Regensburg 2013 – wissenschaftliches Programm
O 67.4: Vortrag
Donnerstag, 14. März 2013, 12:00–12:30, H45
Controlling the Conformation of Peptides and Proteins on Solid Surfaces in Ultrahigh Vacuum — •Stephan Rauschenbach — Max-Planck-Institute for Solid State Reseach, Stuttgart
The hierarchical self-assembly of functional proteins through folding is a versatile and robust approach to generate functional nanoscale structures. It can, however, not be mimicked outside of biological systems.
We developed an electrospray ion beam deposition (ES-IBD) system capable of depositing nonvolatile molecules including proteins and polypeptides on surfaces in ultrahigh vacuum (UHV). In this environment we study their structure and electronic properties with resolution at the atomic level using scanning tunneling microscopy (STM).

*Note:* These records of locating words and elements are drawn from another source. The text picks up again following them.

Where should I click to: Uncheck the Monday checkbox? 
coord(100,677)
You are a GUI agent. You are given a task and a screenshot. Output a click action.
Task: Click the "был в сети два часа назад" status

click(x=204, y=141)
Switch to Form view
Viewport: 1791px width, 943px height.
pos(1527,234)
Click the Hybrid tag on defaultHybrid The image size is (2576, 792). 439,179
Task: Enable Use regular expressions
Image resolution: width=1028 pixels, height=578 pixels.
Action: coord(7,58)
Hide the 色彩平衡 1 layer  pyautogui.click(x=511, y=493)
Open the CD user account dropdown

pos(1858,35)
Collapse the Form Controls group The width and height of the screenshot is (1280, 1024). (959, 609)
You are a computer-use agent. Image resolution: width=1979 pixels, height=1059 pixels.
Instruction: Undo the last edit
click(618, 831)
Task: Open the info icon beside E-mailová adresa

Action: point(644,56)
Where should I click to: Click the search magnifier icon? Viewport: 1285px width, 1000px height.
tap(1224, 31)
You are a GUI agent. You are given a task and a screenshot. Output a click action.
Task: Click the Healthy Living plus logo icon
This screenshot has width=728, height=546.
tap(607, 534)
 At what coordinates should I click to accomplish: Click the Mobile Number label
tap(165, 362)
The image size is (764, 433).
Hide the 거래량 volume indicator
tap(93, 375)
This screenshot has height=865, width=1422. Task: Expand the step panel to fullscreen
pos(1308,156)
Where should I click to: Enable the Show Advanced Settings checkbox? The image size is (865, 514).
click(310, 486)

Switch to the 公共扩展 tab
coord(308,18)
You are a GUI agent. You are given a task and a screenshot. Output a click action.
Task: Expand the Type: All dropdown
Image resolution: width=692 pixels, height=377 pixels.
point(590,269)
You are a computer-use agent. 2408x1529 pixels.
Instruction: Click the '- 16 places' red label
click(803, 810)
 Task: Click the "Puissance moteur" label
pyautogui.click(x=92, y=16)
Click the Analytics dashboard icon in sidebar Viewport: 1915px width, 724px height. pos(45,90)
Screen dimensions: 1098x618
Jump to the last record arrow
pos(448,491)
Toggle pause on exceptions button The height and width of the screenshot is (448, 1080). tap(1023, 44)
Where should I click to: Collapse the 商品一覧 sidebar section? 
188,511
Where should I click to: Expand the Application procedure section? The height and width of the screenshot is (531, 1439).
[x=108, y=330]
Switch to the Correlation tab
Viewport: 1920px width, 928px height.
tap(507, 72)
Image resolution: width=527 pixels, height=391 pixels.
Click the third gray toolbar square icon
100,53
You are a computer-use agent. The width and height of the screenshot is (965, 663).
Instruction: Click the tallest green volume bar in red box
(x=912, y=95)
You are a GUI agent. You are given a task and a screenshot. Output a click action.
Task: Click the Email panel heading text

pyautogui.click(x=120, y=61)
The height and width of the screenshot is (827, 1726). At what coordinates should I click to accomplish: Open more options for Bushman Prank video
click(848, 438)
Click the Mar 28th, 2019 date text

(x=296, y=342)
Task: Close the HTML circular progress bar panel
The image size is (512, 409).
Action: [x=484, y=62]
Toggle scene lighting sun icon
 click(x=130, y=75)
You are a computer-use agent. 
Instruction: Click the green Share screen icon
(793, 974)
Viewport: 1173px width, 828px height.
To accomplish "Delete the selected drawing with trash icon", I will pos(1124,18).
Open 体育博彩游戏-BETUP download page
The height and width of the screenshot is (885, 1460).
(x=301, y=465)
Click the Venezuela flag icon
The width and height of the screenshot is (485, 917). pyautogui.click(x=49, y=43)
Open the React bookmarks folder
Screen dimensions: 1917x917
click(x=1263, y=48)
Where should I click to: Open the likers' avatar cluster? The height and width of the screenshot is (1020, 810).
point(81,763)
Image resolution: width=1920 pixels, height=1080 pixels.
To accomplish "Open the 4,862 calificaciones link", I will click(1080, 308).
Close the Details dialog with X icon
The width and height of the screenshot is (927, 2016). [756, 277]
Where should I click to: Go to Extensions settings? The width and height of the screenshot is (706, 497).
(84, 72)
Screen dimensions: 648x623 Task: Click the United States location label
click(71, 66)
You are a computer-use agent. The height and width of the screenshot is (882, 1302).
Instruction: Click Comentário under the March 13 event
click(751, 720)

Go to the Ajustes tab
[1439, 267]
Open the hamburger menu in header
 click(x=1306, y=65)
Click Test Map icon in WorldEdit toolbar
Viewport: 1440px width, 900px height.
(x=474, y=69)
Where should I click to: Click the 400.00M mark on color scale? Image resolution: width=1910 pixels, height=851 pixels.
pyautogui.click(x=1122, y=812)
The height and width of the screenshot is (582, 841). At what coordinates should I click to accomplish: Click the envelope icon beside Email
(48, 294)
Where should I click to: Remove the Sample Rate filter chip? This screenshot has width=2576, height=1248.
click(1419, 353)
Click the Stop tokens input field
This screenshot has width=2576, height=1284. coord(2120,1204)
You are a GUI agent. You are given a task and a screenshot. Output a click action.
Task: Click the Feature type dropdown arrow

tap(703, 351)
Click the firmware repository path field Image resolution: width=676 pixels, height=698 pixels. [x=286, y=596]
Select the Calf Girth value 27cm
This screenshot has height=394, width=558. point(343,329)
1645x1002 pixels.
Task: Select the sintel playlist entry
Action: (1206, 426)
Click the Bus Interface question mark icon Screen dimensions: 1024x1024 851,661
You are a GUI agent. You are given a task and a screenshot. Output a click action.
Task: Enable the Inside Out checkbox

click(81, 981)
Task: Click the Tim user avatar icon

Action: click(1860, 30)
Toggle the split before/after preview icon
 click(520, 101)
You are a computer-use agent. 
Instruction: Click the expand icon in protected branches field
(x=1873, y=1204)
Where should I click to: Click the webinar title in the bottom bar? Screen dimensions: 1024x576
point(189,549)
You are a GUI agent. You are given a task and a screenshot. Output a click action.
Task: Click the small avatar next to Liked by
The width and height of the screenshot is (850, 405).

We show that the structure of polypeptides adsorbed on a surface can be controlled on several length scales, using features unique to ES-IBD. Bradykinin, a short peptide of 9 amino acids (AA) folds into an equilibrium structure, influenced by the molecule-substrate interaction. Long polypeptide chains (unfolded cytochrome-c, 104 AA) do not reach an thermal equilibrium, but instated fold randomly, perfectly following polymer statistics in two dimensions (2d). In this case, ES-IBD allows us to select the mechanical properties of the gas phase ion before deposition and steer the structure on the surface between extended chains for high charge states and refolded 2d-random coils for low charge states.
This result shows that ES-IBD combined with high resolution UHV STM, opens the door to conformational control of 2d polypeptides and its application to rationally fold functional nanostructures at surfaces.